[Your assignment]: Retype the records in full, keeping each character as it is.

++++ Records supplied ++++

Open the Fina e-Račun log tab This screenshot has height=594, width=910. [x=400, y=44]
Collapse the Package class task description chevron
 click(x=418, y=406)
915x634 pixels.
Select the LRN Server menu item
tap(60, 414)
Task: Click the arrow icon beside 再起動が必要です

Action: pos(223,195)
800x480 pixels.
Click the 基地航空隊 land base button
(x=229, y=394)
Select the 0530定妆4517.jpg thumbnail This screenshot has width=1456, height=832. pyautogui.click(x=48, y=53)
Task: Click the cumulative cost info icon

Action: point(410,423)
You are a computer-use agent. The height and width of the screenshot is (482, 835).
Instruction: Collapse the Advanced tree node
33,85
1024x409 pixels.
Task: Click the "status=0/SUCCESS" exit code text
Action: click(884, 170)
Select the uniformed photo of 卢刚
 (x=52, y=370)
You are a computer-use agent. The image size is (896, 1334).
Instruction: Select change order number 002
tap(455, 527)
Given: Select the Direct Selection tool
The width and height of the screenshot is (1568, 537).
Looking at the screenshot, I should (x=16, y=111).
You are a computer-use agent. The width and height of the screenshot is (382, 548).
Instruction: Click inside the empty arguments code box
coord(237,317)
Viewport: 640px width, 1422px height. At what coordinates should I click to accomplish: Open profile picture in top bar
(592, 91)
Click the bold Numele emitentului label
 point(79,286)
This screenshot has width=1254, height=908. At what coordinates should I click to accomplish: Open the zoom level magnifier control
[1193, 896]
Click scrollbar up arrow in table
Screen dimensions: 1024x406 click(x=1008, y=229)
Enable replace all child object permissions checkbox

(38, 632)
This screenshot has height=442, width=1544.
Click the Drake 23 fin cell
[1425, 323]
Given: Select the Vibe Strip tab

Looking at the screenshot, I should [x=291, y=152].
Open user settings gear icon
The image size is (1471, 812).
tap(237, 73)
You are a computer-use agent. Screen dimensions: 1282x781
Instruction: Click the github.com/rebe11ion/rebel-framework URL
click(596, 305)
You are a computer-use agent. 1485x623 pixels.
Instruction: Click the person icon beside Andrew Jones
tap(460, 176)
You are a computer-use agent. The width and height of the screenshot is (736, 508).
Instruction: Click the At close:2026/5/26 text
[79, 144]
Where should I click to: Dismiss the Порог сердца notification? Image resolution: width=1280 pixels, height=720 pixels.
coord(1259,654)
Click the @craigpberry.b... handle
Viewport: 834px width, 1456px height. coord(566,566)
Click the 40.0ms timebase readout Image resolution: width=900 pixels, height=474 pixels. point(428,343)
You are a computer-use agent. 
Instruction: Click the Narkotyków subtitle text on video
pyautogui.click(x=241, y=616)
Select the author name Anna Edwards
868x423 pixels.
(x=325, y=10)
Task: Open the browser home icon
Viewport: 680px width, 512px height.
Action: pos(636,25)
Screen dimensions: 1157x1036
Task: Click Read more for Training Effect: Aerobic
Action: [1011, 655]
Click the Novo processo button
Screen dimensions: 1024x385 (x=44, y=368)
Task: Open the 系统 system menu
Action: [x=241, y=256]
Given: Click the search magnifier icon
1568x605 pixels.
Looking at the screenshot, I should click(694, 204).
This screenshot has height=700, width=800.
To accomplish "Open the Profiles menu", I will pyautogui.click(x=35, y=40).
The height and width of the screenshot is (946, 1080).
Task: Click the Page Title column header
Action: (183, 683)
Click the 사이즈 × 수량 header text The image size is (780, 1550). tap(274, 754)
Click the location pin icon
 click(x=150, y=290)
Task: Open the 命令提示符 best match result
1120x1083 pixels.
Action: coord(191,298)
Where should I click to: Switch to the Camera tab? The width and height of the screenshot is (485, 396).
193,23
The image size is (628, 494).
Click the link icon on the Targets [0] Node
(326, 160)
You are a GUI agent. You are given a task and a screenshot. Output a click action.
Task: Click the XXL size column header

++++

[Result]:
Open the Fina e-Račun log tab This screenshot has height=594, width=910. [x=400, y=44]
Collapse the Package class task description chevron
 click(x=418, y=406)
915x634 pixels.
Select the LRN Server menu item
tap(60, 414)
Task: Click the arrow icon beside 再起動が必要です

Action: pos(223,195)
800x480 pixels.
Click the 基地航空隊 land base button
(x=229, y=394)
Select the 0530定妆4517.jpg thumbnail This screenshot has width=1456, height=832. pyautogui.click(x=48, y=53)
Task: Click the cumulative cost info icon

Action: point(410,423)
You are a computer-use agent. The height and width of the screenshot is (482, 835).
Instruction: Collapse the Advanced tree node
33,85
1024x409 pixels.
Task: Click the "status=0/SUCCESS" exit code text
Action: click(884, 170)
Select the uniformed photo of 卢刚
 (x=52, y=370)
You are a computer-use agent. The image size is (896, 1334).
Instruction: Select change order number 002
tap(455, 527)
Given: Select the Direct Selection tool
The width and height of the screenshot is (1568, 537).
Looking at the screenshot, I should (x=16, y=111).
You are a computer-use agent. The width and height of the screenshot is (382, 548).
Instruction: Click inside the empty arguments code box
coord(237,317)
Viewport: 640px width, 1422px height. At what coordinates should I click to accomplish: Open profile picture in top bar
(592, 91)
Click the bold Numele emitentului label
 point(79,286)
This screenshot has width=1254, height=908. At what coordinates should I click to accomplish: Open the zoom level magnifier control
[1193, 896]
Click scrollbar up arrow in table
Screen dimensions: 1024x406 click(x=1008, y=229)
Enable replace all child object permissions checkbox

(38, 632)
This screenshot has height=442, width=1544.
Click the Drake 23 fin cell
[1425, 323]
Given: Select the Vibe Strip tab

Looking at the screenshot, I should [x=291, y=152].
Open user settings gear icon
The image size is (1471, 812).
tap(237, 73)
You are a computer-use agent. Screen dimensions: 1282x781
Instruction: Click the github.com/rebe11ion/rebel-framework URL
click(596, 305)
You are a computer-use agent. 1485x623 pixels.
Instruction: Click the person icon beside Andrew Jones
tap(460, 176)
You are a computer-use agent. The width and height of the screenshot is (736, 508).
Instruction: Click the At close:2026/5/26 text
[79, 144]
Where should I click to: Dismiss the Порог сердца notification? Image resolution: width=1280 pixels, height=720 pixels.
coord(1259,654)
Click the @craigpberry.b... handle
Viewport: 834px width, 1456px height. coord(566,566)
Click the 40.0ms timebase readout Image resolution: width=900 pixels, height=474 pixels. point(428,343)
You are a computer-use agent. 
Instruction: Click the Narkotyków subtitle text on video
pyautogui.click(x=241, y=616)
Select the author name Anna Edwards
868x423 pixels.
(x=325, y=10)
Task: Open the browser home icon
Viewport: 680px width, 512px height.
Action: pos(636,25)
Screen dimensions: 1157x1036
Task: Click Read more for Training Effect: Aerobic
Action: [1011, 655]
Click the Novo processo button
Screen dimensions: 1024x385 (x=44, y=368)
Task: Open the 系统 system menu
Action: [x=241, y=256]
Given: Click the search magnifier icon
1568x605 pixels.
Looking at the screenshot, I should click(694, 204).
This screenshot has height=700, width=800.
To accomplish "Open the Profiles menu", I will pyautogui.click(x=35, y=40).
The height and width of the screenshot is (946, 1080).
Task: Click the Page Title column header
Action: (183, 683)
Click the 사이즈 × 수량 header text The image size is (780, 1550). tap(274, 754)
Click the location pin icon
 click(x=150, y=290)
Task: Open the 命令提示符 best match result
1120x1083 pixels.
Action: coord(191,298)
Where should I click to: Switch to the Camera tab? The width and height of the screenshot is (485, 396).
193,23
The image size is (628, 494).
Click the link icon on the Targets [0] Node
(326, 160)
You are a GUI agent. You are given a task and a screenshot. Output a click action.
Task: Click the XXL size column header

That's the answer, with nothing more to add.